Millennials In Worse Financial Shape Than Every Other Living Generation, May Never Recover
This generation feels like they're stuck "playing catch-up" in life
Millennials inching closer to middle age are in the worst financial shape of any other previous living generation in America, a new study has discovered. And they may never bounce back.
The fact is that the millennial generation was hobbled by the economic crisis and recession that hit just as they began their working lives, The Wall Street Journal reported. These young adults, born between 1981 and 1996 have since failed to find the financial stability every other generation has experienced by the same age — despite record education levels — according to new data on the issue.

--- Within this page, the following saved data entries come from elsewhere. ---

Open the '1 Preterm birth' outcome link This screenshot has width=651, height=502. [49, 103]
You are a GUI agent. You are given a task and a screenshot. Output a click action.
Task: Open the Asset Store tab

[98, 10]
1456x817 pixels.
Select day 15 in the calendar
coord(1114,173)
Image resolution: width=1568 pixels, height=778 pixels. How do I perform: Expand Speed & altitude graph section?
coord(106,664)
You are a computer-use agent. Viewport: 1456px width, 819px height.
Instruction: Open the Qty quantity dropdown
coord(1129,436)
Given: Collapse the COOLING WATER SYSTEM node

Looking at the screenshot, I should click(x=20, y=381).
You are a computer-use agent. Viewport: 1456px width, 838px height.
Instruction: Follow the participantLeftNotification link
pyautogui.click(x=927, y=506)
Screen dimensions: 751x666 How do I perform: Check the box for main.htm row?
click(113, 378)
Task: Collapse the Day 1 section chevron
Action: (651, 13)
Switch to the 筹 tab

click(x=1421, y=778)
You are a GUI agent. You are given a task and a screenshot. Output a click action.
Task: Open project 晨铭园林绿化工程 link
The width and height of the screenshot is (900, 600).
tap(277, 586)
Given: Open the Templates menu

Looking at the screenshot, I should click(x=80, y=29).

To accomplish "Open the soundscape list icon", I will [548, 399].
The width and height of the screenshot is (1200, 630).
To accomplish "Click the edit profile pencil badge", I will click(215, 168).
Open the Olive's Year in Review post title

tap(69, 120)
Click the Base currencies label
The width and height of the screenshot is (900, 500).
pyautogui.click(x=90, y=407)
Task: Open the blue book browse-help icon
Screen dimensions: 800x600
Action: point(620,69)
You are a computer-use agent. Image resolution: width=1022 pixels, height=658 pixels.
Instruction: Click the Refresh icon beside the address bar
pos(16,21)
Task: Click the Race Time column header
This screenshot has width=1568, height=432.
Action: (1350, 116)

The economic disparity millennials are facing has led to a a delay in some “typical” adult milestones, “in ways expected to alter the nation’s demographic and economic contours through the end of the century,” according to the Journal. They’re not buying homes or having children like their parents and grandparents did before them, an effect that will lead to fewer people in the workforce to support a growing population of near-retirees.
“We’ll have to rethink a lot of things about taxation and how social programs are funded if fertility is really on a more permanent decline,” Anqi Chen, assistant director of savings research at the Center for Retirement Research at Boston College, told the Journal.
Factors that are contributing to this millennial mindset — like student loans — weren’t nearly as huge a factor for previous generations, either.
“If I can’t afford a home, I definitely can’t afford kids,” said Joy Brown, 32, a single renter who earns $75,000 a year with $102,000 in student loan debt and another $10,000 in credit-card debt. “Myself and a lot of my peers still feel like we’re playing catch-up in the game of life.”